NYLA-Monitored Legislation

During each legislative session, NYLA monitors and works on additional legislation that will impact the library community. This session saw passage of several library-related bills which NYLA supported or opposed to varying degrees.

  1. Centralized Procurement System for Materials & ServicesS.6424A Ritchie / A.7265A Abinanti
    This legislation would authorize the NYS Office of General Services (OGS), in consultation with the State Library, to establish a comprehensive, centralized system to coordinate procurement of books, non-print library materials, and related ancillary services. The legislation explicitly permits SUNY & CUNY to make purchases through the system as an alternative to institutions individually contracting with vendors for print and nonprint materials. This legislation potentially faces opposition from OGS, and its fate is uncertain.
  2. Application of Net Neutrality Principles to ISPsA.8882C Fahy / S.7183C Carlucci
    This legislation would provide the NYS Public Service Commission (PSC) with authority to monitor the practices of ISPs, and restricts state and municipal entities – including libraries - from contracting for broadband internet service with ISPs which have not been certified by the PSC as being in compliance with Net Neutrality principles. This legislation passed the Assembly largely along party lines but failed to make it out of committee in the Senate.
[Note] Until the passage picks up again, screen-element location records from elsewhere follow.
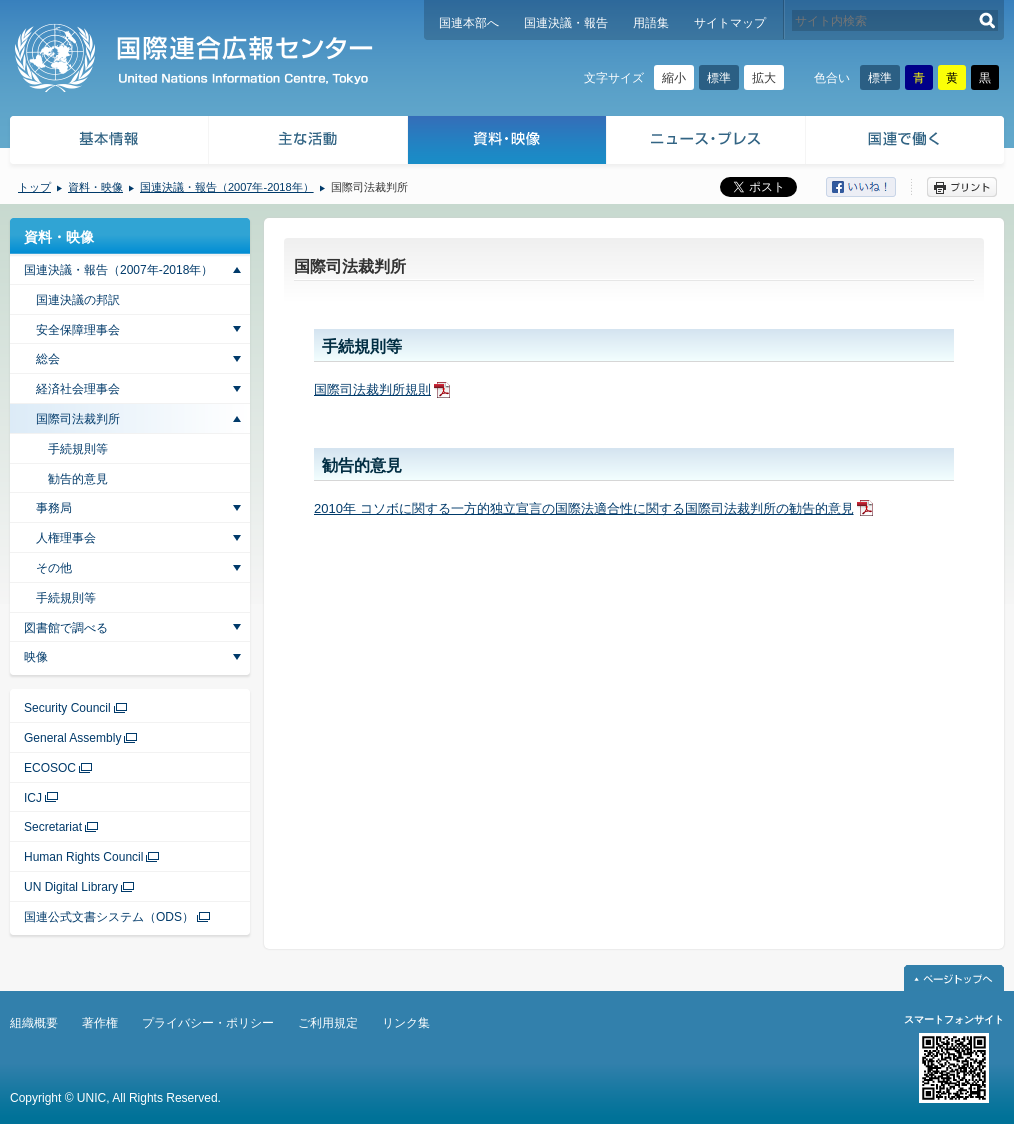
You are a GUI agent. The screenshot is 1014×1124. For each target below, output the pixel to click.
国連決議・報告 (566, 23)
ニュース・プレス (706, 142)
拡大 (764, 78)
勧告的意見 (78, 479)
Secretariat (53, 827)
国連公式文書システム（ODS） (109, 917)
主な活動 (308, 142)
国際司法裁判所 (78, 419)
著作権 (100, 1023)
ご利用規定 (328, 1023)
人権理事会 (66, 538)
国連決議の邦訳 (78, 300)
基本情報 (108, 142)
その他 (54, 568)
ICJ (33, 798)
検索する (987, 20)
Governor Cuomo issued a related in January, though it does not extend to libraries.
  3. Prohibits Smoking Within 100ft of Library Entrances/ExitsS.169B Rivera / A.330B Dinowitz
    This legislation prohibits smoking (including “vaping” & “e-cigarettes”) within 100 feet of the entrances, exits or outdoor areas of any public or association library, and requires the posting of signage to that effect. This bill has passed both houses and is waiting to be sent to the Governor; we expect this will become law, and it will take effect 180 days after its signed. Public libraries have been a glaring omission from the long list of places in which smoking is prohibited, particularly after elementary and secondary schools were added in 2012.